Saturday, 21 April 2012
"humiliation, like other forms of punishment, is counterproductive. "Doing to" strategies -- as opposed to those that might be described as "working with" -- can never achieve any result beyond temporary compliance, and it does so at a disturbing cost."
That cost, he says, is that the lessons learned by children are not the ones that the parent intended. What harshly disciplined kids absorb, he warns is "(1) my parent isn't a caring ally whom I can trust but an enforcer I should try to avoid, (2) when you have a problem with what someone else has done, you should just use power to make the other person do what you want, and (3) the reason not to steal (or lie or hurt people) isn't because of how it affects others but because of the consequence you, yourself, will face if you're caught. No wonder so many adults who do terrible things were humiliated, or spanked, or otherwise punished -- often harshly -- when they were young."
~ Alfie Kohn, author of Unconditional Parenting: Moving from Rewards and Punishments to Love and Reason
~from an article linked @ Janet Lansbury's Elevating Childcare.

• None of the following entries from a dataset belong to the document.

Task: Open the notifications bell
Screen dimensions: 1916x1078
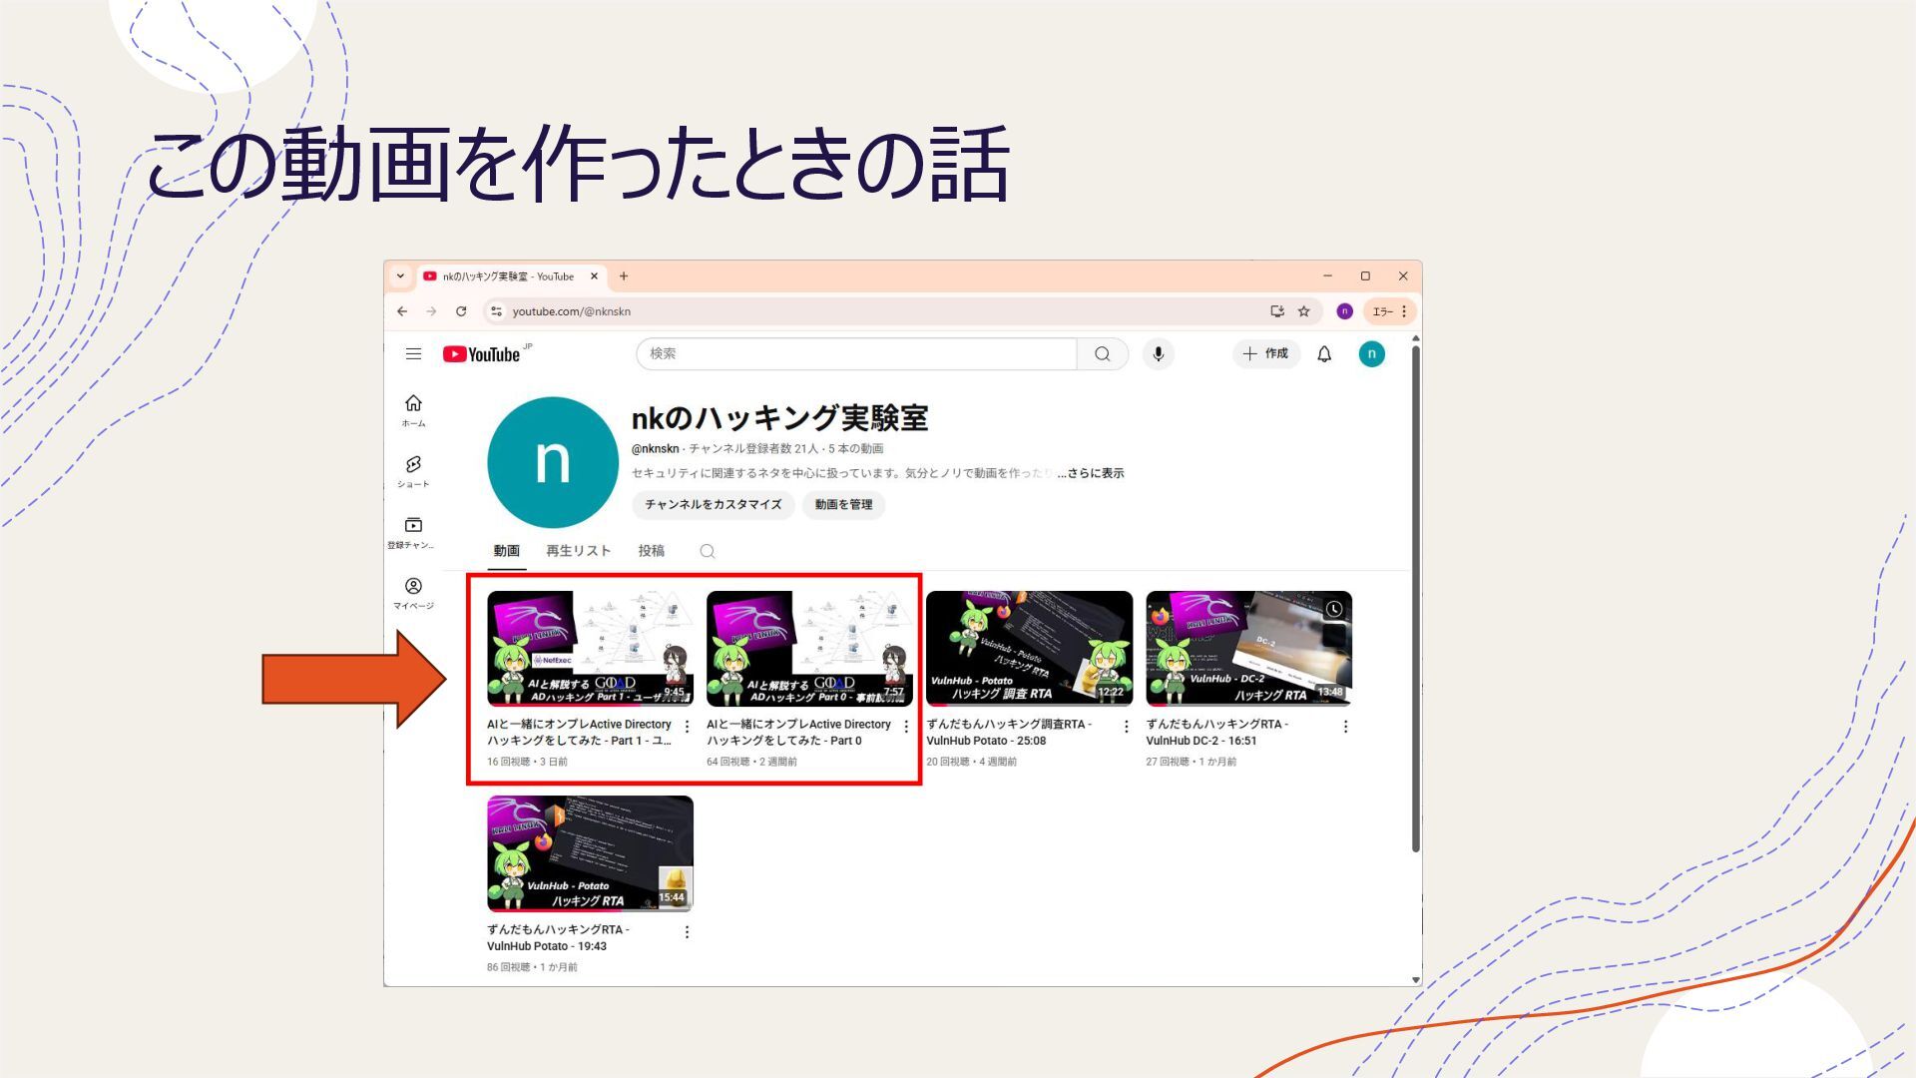Action: [x=1324, y=354]
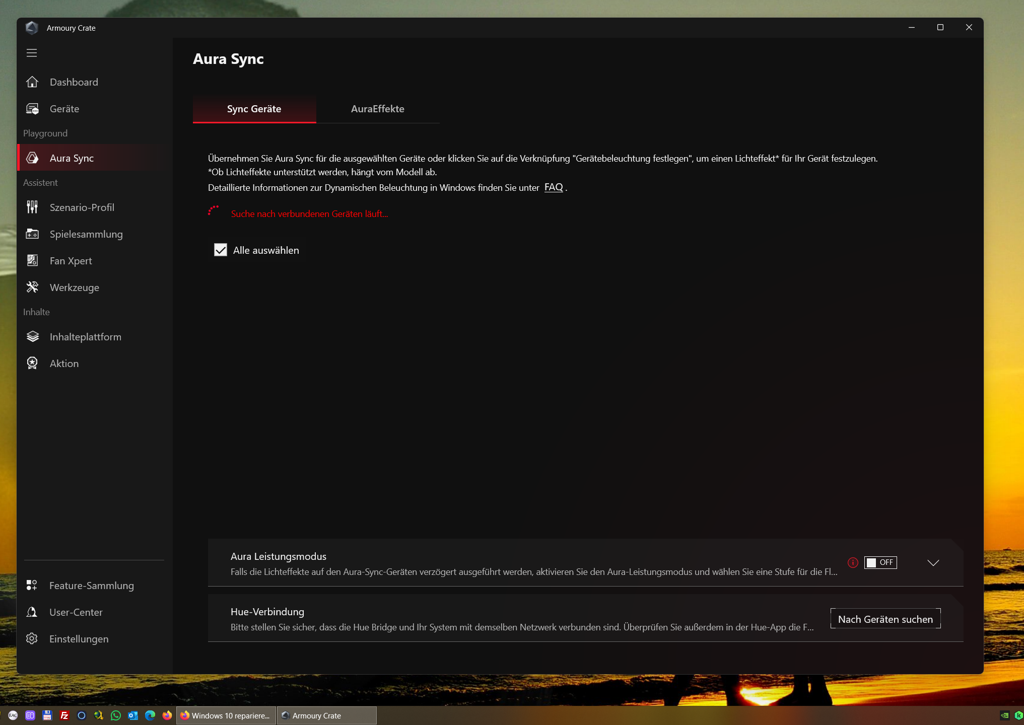This screenshot has height=725, width=1024.
Task: Select the Spielesammlung icon
Action: coord(32,234)
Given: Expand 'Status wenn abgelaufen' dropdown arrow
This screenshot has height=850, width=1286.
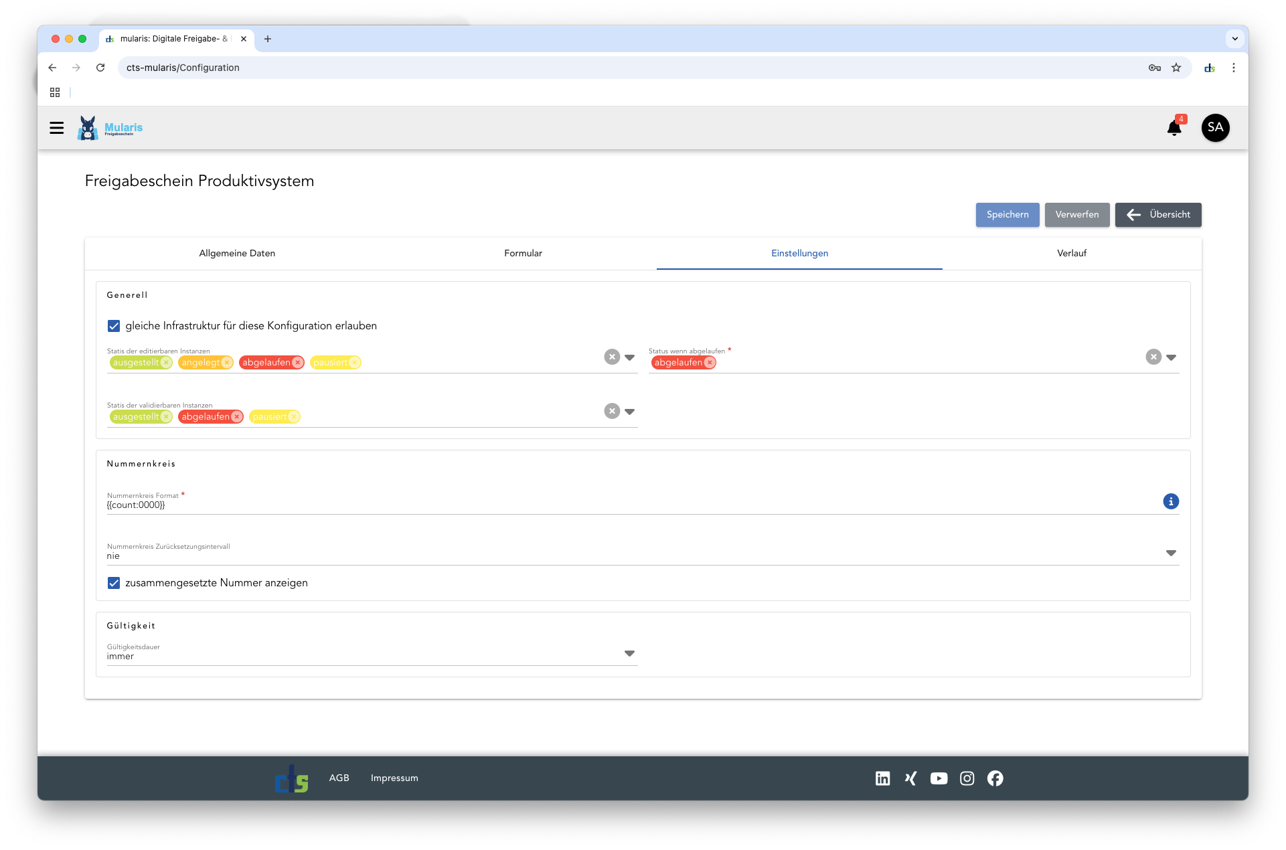Looking at the screenshot, I should coord(1171,357).
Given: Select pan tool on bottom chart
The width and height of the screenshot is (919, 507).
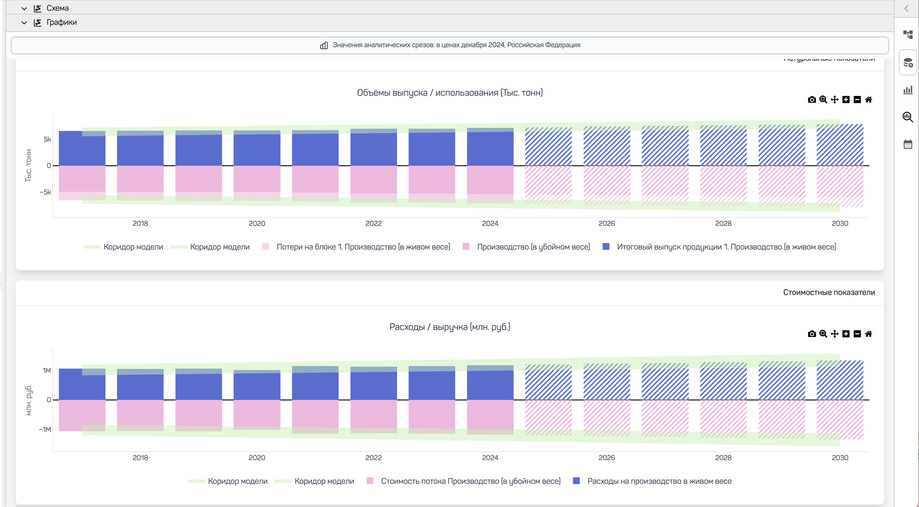Looking at the screenshot, I should click(834, 334).
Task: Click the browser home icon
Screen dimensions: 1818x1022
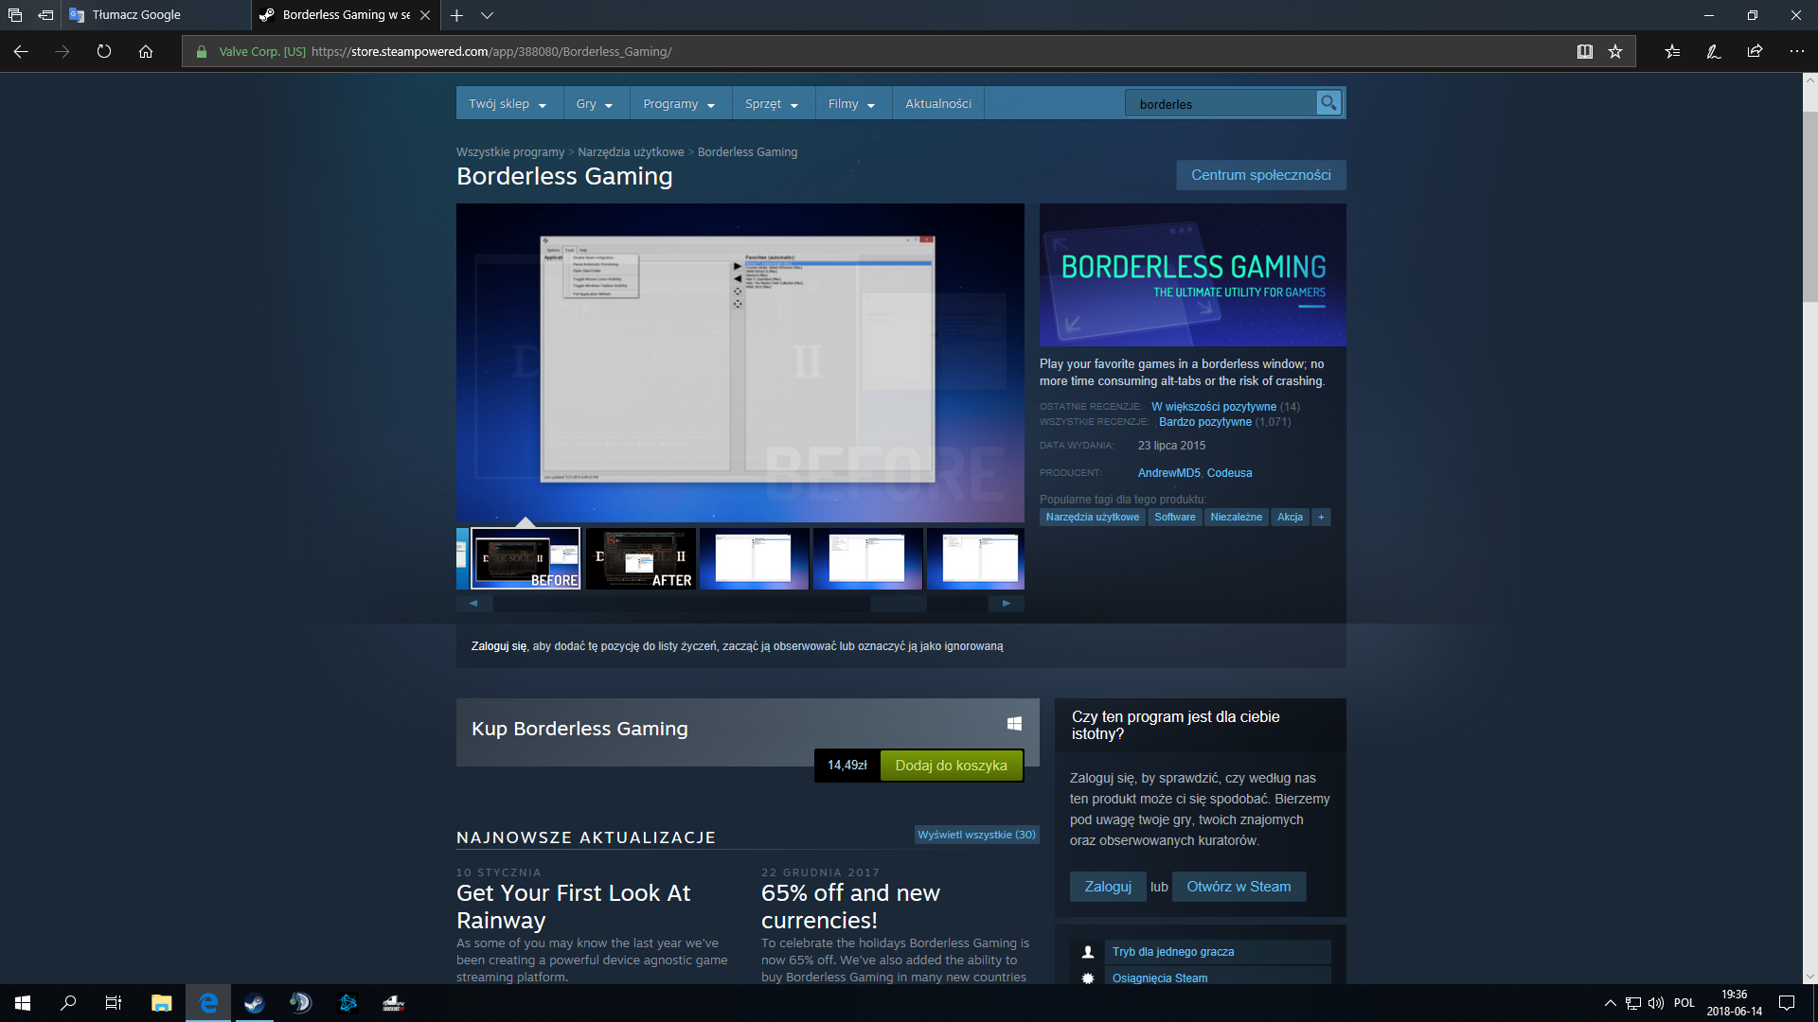Action: (x=146, y=52)
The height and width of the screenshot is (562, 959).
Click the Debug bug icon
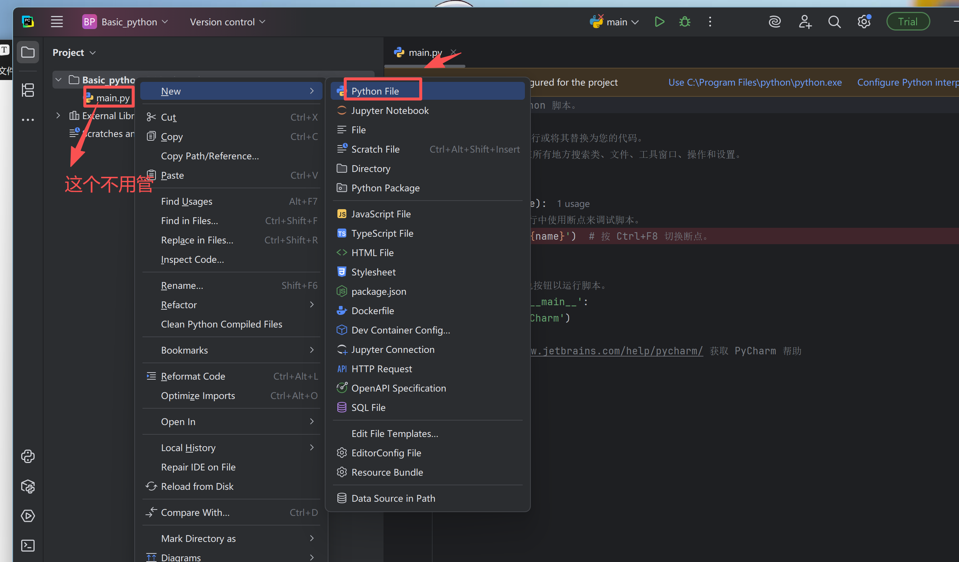[685, 22]
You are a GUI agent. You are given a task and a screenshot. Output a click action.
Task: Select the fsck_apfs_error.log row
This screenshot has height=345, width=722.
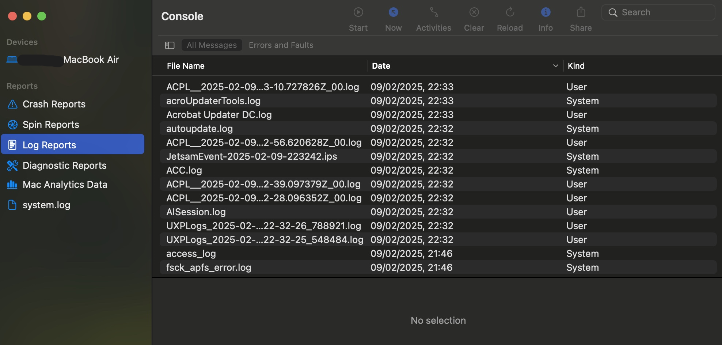point(209,267)
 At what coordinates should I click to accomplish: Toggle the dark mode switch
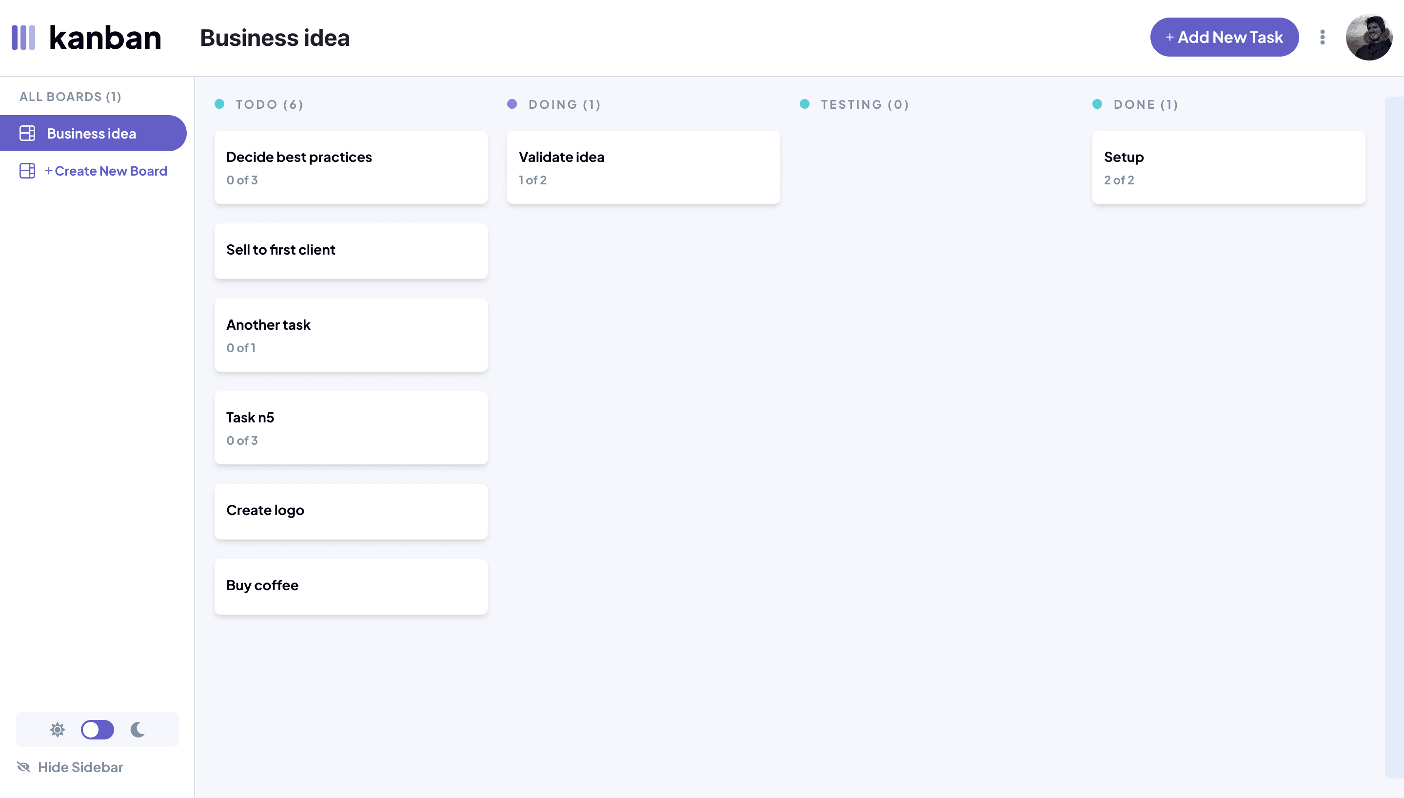[98, 729]
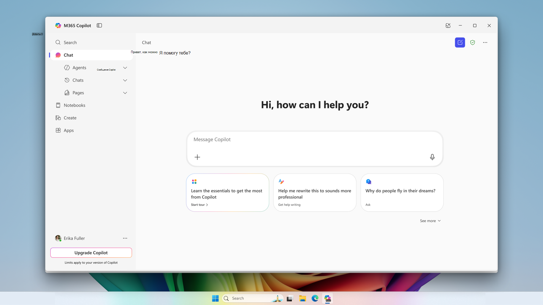The image size is (543, 305).
Task: Open the green shield protection icon
Action: point(473,43)
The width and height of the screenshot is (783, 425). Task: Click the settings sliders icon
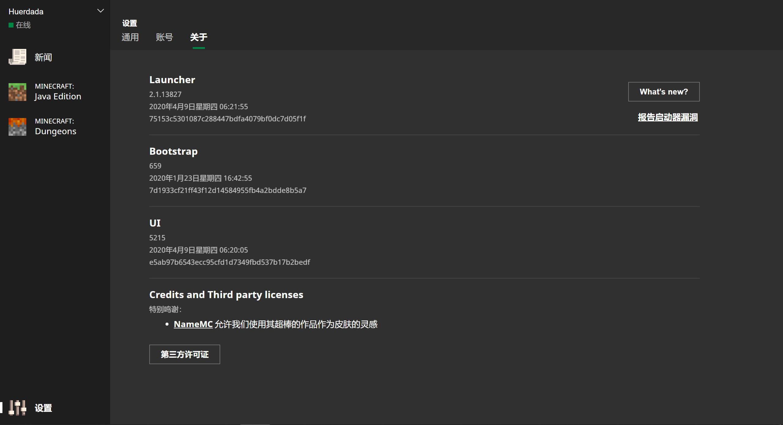coord(17,408)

I find the story this quote is referring to ( linked to in the article above) particularly sad because I know that the parent really loves his daughter and wants the best for her. I don't blame him. I feel sad for him as much as I do for his little daughter.
We are bereft of many of the strategies that people have always used to help children understand that they are part of a community and to help teach them how to find their unique and valued place within that community.
Parents are often worn thin simply trying to pay the bills and chidlren are under more pressure and sensory overload than ever.
Children are acting out and adults are feeling overwhelmed. There has to be a better way to structure things. The social and institutional structures we have in place at the moment are creating the conditions for harshness, inequality, fear, competitivness and humiliation.
Maybe we should find a way of living that encourages the values we really want to promote and preserve.